TRECHO ESCOLHIDO:
O governo federal agora, através da Comissão da Verdade, que apenas nominou, descreveu e provou a existência de torturas, está retificando os atestados de óbitos mentirosos dados aos familiares dos presos políticos mortos e desaparecidos nos porões da ditadura militar-civil-burguesa nos idos de 1964 até o final dos anos 80, quando cerca de 500 foram vítimas desse brutal regime de exceção.

Os parentes se sentem mais aliviados, mas o ato em si não passa de uma política de consolo e não representa nenhuma reparação histórica porque os torturadores e os generais mandantes do arbítrio (muitos já morreram, como o coronel Carlos Alberto Brilhante Ustra) não foram presos e punidos como aconteceu em vários países da América do Sul, como Uruguai, Argentina e Chile.

CONTEÚDO DO MATERIAL:
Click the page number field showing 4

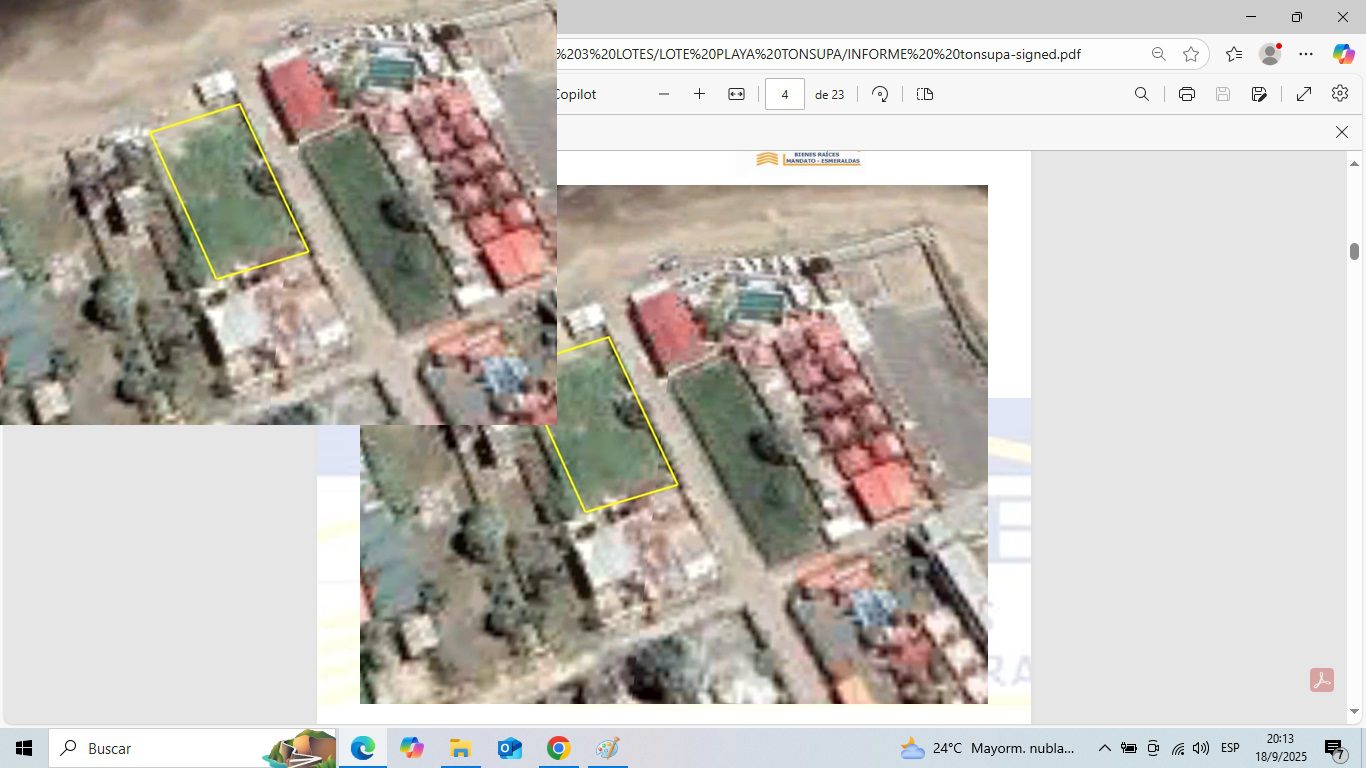point(785,94)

OBJETIVO: Transcreva do trecho sobre a Comissão da Verdade, sem alterar nada, a parte que começa com as palavras "Os parentes se" e termina com "Argentina e Chile.". Para responder, baseie-se apenas no trecho.

SOLUÇÃO:
Os parentes se sentem mais aliviados, mas o ato em si não passa de uma política de consolo e não representa nenhuma reparação histórica porque os torturadores e os generais mandantes do arbítrio (muitos já morreram, como o coronel Carlos Alberto Brilhante Ustra) não foram presos e punidos como aconteceu em vários países da América do Sul, como Uruguai, Argentina e Chile.